David Gregory is both a mush headed, lazy Beltway MSM courtesan, as well as a hypocrite and potential future accused (cough) journalist traitor co-defendant of Glenn Greenwald -- since both have reported on classified state secrets gotten from government informants.
We're all familiar with the now-famous (and deliciously disdainful Greenwald pwn of Gregory) exchange:
Turns out, however, that in the SAME DAMN SEGMENT, Gregory discussed still-classified FISA Court information himself, gotten from a confidential government informant!
As the Freedom of the Press Foundation, the American Civil Liberties Union, and others have much discussed in the current debate about American NSA and other spying on domestic and foreign communication, the ability to use confidential government leakers is critical to the healthy functioning of the American press and democracy in general
Leaks Are Vital For Democracy and the NSA Revelations Are the Quintessential Example Why
When looking back at the past decade, it’s hard to think of a constitutional scandal that wasn’t first brought to the public’s attention by a leak to the press. Bush’s NSA warrantless wiretapping program, black site prisons, torture, CIA drone strikes, and offensive cyberattacks are just some of the examples.

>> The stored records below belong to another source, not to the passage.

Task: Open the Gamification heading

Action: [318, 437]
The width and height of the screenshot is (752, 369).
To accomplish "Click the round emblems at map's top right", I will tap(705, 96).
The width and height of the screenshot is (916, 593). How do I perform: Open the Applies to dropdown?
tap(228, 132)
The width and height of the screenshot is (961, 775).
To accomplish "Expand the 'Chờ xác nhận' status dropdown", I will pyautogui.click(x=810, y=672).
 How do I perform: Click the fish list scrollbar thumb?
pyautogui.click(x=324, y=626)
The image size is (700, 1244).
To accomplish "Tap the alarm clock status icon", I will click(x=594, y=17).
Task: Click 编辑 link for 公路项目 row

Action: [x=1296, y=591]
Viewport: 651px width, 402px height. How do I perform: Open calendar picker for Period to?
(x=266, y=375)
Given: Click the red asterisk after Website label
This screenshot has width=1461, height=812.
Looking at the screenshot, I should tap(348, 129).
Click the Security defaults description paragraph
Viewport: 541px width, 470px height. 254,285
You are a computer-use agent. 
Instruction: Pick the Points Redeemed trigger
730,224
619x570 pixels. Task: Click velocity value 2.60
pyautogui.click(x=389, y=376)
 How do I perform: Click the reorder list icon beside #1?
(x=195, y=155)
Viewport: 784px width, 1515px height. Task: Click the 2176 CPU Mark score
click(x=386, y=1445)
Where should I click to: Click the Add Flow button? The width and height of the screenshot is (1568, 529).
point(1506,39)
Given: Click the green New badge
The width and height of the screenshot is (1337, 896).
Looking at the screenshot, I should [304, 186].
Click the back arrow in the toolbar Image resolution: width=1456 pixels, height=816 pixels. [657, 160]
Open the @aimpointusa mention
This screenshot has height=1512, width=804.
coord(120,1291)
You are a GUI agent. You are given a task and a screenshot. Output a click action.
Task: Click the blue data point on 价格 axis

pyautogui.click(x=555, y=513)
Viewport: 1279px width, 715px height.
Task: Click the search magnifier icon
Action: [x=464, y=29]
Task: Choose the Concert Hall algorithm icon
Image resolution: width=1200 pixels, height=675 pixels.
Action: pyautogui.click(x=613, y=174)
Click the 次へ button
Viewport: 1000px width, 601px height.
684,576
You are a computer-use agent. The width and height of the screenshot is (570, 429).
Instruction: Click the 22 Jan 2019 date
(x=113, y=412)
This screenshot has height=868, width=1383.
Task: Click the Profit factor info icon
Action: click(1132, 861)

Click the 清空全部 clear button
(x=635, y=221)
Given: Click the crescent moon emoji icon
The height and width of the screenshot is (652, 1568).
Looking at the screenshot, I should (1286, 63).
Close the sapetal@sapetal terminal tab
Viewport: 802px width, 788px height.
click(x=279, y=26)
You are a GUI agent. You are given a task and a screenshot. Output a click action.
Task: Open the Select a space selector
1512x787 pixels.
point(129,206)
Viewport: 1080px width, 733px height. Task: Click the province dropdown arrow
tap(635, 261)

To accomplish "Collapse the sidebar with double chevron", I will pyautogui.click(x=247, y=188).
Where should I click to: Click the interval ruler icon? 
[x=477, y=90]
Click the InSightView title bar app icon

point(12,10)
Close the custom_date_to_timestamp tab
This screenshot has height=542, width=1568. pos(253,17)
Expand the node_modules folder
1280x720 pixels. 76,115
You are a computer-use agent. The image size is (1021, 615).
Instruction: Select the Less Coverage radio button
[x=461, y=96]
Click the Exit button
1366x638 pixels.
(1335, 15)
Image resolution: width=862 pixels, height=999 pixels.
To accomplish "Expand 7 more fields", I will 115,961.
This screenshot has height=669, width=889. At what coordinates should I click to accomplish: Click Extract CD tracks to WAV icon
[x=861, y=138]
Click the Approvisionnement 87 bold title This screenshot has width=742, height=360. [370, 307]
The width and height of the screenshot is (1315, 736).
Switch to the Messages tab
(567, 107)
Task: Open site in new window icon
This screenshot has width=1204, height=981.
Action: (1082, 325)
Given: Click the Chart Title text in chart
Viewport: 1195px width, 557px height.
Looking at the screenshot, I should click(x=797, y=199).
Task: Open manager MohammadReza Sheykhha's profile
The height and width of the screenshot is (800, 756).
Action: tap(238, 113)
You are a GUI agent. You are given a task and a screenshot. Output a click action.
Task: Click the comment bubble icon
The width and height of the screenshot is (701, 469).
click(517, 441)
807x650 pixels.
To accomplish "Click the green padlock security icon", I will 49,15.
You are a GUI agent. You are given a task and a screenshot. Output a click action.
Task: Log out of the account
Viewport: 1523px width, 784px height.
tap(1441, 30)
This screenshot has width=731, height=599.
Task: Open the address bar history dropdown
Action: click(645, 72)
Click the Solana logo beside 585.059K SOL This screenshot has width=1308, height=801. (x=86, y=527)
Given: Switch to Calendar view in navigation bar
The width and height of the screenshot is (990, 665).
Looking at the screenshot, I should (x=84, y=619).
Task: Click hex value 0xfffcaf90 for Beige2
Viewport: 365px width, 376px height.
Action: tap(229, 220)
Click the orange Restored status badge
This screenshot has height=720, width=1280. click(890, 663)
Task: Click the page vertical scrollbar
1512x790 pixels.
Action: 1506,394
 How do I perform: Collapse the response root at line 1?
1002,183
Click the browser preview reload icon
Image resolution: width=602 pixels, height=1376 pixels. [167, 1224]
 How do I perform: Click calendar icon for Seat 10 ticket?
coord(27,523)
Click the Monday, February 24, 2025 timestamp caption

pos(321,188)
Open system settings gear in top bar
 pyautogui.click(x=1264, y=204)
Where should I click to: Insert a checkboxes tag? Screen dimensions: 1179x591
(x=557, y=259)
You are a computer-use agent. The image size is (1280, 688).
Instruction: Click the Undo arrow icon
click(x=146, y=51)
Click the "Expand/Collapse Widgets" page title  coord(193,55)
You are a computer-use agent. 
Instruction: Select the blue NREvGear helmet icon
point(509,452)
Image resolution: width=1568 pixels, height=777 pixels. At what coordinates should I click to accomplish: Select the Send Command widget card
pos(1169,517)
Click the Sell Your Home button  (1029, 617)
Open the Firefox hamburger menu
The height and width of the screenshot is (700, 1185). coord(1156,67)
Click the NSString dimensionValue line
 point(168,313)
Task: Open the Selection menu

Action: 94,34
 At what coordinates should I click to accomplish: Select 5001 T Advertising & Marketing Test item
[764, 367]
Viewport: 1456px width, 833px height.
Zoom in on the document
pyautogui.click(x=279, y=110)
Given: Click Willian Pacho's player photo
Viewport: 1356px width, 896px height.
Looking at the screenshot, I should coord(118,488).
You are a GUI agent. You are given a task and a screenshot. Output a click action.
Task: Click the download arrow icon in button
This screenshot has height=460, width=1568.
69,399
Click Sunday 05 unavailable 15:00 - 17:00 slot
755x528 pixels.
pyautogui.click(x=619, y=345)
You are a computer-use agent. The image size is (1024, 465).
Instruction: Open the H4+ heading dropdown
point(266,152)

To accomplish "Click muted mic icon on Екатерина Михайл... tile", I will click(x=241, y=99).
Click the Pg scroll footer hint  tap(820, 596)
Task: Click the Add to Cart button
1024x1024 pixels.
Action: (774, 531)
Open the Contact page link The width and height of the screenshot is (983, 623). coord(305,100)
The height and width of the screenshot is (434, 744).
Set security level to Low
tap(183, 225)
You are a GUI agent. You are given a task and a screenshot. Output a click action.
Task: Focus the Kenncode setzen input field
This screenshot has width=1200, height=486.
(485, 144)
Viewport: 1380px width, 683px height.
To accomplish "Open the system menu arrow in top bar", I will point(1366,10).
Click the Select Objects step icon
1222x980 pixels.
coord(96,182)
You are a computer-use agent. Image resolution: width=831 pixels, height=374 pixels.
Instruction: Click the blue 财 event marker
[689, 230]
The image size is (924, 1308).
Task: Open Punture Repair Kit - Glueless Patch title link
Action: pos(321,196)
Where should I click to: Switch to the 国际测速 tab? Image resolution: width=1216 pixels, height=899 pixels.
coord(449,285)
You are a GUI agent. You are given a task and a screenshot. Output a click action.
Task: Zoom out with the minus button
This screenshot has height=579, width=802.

Leaks, while controversial, remain vital to democracy when the government shuts off traditional avenues of transparency and accountability. And there has never been a better example of this than the recent revelations by NSA whistleblower Edward Snowden.
But despite David Gregory's high-horse insinuations about law-breaking in the Greenwald interview, he himself is a big fat hypocrite who is
guilty of divulging classified secret government information.
On David Gregory and Standing Up For Journalists' Constitutional Rights
Literally minutes before, in the same segment, Gregory explained what government officials told him about a secret FISA court opinion from 2011 that ruled some of NSA’s surveillance unconstitutional.
GREGORY: With regard to that specific FISA opinion, isn’t the case, based on people that I’ve talked to, that the FISA opinion based on the government’s request is that they said, well, you can get this but you can’t get that. That would actually go beyond the scope of what you’re allowed to do, which means that the request was changed or denied, which is the whole point the government makes, which is that there is actual judicial review here and not abuse. Isn’t this the kind of review and opinion that you would want to keep these programs in line?
Yet, as PFF notes:
The contents of that opinion are still classified, and in fact, just last week, the Daily Beast called FISA court opinions some “of the most highly classified documents inside the U.S. government.” Does David Gregory think he should be charged with a crime for talking to sources, asking questions about classified information, and then reporting what he learned?
Thus, by hypocrite David Gregory's standard, shouldn't he be branded a traitor for divulging secret state information from an informant, and prosecuted to the full extent of the law? Particularly since Greenwald is 100 times more a journalist than Gregory will ever be?